**SOURCE MATERIAL**
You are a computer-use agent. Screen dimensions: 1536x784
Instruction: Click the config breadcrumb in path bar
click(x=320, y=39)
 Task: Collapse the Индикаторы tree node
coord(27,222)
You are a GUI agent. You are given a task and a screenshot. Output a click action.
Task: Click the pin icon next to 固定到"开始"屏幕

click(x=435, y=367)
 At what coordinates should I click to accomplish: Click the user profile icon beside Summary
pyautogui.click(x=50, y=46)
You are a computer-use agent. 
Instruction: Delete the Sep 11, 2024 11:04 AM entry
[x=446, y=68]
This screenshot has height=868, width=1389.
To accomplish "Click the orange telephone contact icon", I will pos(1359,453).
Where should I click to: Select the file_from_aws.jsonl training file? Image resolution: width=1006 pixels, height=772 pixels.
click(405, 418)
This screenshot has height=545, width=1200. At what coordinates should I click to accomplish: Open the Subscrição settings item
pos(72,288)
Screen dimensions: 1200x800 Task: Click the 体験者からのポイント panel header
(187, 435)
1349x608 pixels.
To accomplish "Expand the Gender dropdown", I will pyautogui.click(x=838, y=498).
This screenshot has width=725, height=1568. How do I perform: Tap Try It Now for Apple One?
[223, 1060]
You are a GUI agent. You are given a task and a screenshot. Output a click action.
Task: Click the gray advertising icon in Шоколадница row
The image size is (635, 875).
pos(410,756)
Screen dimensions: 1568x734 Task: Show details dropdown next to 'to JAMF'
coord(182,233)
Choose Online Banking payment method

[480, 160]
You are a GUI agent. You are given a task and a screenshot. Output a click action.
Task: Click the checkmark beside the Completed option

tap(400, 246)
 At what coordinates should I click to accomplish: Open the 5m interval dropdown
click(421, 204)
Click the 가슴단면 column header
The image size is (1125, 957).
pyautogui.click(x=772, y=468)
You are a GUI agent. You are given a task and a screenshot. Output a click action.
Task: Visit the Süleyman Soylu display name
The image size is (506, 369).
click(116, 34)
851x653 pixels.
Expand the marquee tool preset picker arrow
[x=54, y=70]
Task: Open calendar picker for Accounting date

**AIM OF THE EXERCISE**
Write out the records again so that each line matches the original exactly.

**EXERCISE RESULT**
You are a computer-use agent. Screen dimensions: 1536x784
Instruction: Click the config breadcrumb in path bar
click(x=320, y=39)
 Task: Collapse the Индикаторы tree node
coord(27,222)
You are a GUI agent. You are given a task and a screenshot. Output a click action.
Task: Click the pin icon next to 固定到"开始"屏幕

click(x=435, y=367)
 At what coordinates should I click to accomplish: Click the user profile icon beside Summary
pyautogui.click(x=50, y=46)
You are a computer-use agent. 
Instruction: Delete the Sep 11, 2024 11:04 AM entry
[x=446, y=68]
This screenshot has height=868, width=1389.
To accomplish "Click the orange telephone contact icon", I will pos(1359,453).
Where should I click to: Select the file_from_aws.jsonl training file? Image resolution: width=1006 pixels, height=772 pixels.
click(405, 418)
This screenshot has height=545, width=1200. At what coordinates should I click to accomplish: Open the Subscrição settings item
pos(72,288)
Screen dimensions: 1200x800 Task: Click the 体験者からのポイント panel header
(187, 435)
1349x608 pixels.
To accomplish "Expand the Gender dropdown", I will pyautogui.click(x=838, y=498).
This screenshot has width=725, height=1568. How do I perform: Tap Try It Now for Apple One?
[223, 1060]
You are a GUI agent. You are given a task and a screenshot. Output a click action.
Task: Click the gray advertising icon in Шоколадница row
The image size is (635, 875).
pos(410,756)
Screen dimensions: 1568x734 Task: Show details dropdown next to 'to JAMF'
coord(182,233)
Choose Online Banking payment method

[480, 160]
You are a GUI agent. You are given a task and a screenshot. Output a click action.
Task: Click the checkmark beside the Completed option

tap(400, 246)
 At what coordinates should I click to accomplish: Open the 5m interval dropdown
click(421, 204)
Click the 가슴단면 column header
The image size is (1125, 957).
pyautogui.click(x=772, y=468)
You are a GUI agent. You are given a task and a screenshot. Output a click action.
Task: Visit the Süleyman Soylu display name
The image size is (506, 369).
click(116, 34)
851x653 pixels.
Expand the marquee tool preset picker arrow
[x=54, y=70]
Task: Open calendar picker for Accounting date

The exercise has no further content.